BGH — 6 StR 34/25, Beschluss
Entscheidungsdatum: 2025-03-17
Aktenzeichen: 6 StR 34/25
ECLI: ECLI:DE:BGH:2025:170325B6STR34.25.0
Dokumenttyp: Beschluss
Vorinstanz: vorgehend BGH, 17. März 2025, Az: 6 StR 34/25, Beschlussvorgehend LG Lüneburg, 28. Oktober 2024, Az: 50 KLs 10/22
Spruchkörper: 6. Strafsenat
Tenor
Die Revision des Angeklagten gegen das Urteil des Landgerichts Lüneburg vom 28. Oktober 2024 wird aus den Gründen der Antragsschrift des Generalbundesanwalts mit der Maßgabe als unbegründet verworfen, dass der Angeklagte des bewaffneten Handeltreibens mit Cannabis in Tateinheit mit Führen eines verbotenen Gegenstands und mit Besitz von verbotenen Gegenständen schuldig ist.
Der Beschwerdeführer hat die Kosten seines Rechtsmittels zu tragen.

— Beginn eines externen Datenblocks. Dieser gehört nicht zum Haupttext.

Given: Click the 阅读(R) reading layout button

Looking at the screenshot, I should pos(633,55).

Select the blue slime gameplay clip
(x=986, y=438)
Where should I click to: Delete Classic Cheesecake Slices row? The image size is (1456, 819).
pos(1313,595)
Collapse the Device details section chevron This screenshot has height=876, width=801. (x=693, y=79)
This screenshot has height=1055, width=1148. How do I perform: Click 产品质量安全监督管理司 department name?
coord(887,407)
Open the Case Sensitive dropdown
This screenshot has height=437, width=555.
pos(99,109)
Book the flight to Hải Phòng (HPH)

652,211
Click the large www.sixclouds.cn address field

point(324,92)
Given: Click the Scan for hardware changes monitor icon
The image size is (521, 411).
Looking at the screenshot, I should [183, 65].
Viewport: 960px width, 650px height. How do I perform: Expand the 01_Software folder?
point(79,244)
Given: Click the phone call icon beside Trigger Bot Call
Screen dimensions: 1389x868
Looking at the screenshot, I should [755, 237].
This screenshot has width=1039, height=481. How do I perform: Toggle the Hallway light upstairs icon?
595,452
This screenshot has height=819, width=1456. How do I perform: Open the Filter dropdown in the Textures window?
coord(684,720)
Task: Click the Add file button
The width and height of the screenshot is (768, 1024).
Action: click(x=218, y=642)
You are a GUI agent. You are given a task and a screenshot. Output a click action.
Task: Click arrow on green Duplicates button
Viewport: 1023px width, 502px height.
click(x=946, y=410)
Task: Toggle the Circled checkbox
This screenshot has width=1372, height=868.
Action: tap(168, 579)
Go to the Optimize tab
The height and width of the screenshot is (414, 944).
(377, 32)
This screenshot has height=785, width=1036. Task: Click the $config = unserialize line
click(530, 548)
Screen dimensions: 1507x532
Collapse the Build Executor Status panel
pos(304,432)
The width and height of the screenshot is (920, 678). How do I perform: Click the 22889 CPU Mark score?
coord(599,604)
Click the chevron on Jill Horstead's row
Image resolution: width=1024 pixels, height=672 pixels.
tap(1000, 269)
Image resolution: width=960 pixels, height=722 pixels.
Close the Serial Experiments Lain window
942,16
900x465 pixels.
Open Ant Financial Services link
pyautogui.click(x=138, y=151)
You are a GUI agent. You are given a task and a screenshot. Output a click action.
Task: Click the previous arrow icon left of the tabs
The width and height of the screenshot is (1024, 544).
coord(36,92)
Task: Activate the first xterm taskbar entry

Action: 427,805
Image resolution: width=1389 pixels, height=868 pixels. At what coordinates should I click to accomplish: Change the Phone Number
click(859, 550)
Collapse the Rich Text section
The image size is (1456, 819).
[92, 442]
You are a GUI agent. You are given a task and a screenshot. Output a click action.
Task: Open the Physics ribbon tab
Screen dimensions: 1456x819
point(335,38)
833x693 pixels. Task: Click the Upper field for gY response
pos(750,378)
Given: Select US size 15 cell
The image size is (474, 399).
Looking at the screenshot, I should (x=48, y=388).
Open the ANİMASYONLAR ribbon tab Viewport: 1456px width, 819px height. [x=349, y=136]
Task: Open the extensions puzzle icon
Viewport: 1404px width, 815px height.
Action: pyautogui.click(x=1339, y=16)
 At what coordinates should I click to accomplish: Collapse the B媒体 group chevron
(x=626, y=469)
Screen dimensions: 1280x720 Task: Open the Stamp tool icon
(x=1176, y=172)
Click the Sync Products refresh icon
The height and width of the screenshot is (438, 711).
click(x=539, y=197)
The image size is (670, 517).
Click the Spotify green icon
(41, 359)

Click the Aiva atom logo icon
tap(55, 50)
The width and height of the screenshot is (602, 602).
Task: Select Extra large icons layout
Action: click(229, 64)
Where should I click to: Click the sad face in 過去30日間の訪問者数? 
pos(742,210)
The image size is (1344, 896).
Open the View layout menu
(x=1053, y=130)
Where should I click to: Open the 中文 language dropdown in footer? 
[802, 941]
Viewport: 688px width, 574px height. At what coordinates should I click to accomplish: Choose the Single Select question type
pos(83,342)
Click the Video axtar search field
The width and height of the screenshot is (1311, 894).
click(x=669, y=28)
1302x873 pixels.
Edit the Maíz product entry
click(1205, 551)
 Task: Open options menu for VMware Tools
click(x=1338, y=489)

Ergänzend zu der Antragsschrift des Generalbundesanwalts bemerkt der Senat:
Die Entscheidung der Strafkammer, mit der sie den Antrag des Angeklagten auf Untersuchung aller aufgefundenen Klemmleistenbeutel sowie einer Verpackung auf Finger- und DNA-Spuren zurückgewiesen hat, ist nicht zu beanstanden. Weder handelt es sich um einen Beweisantrag noch gebot die Aufklärungspflicht, der Beweisanregung nachzukommen.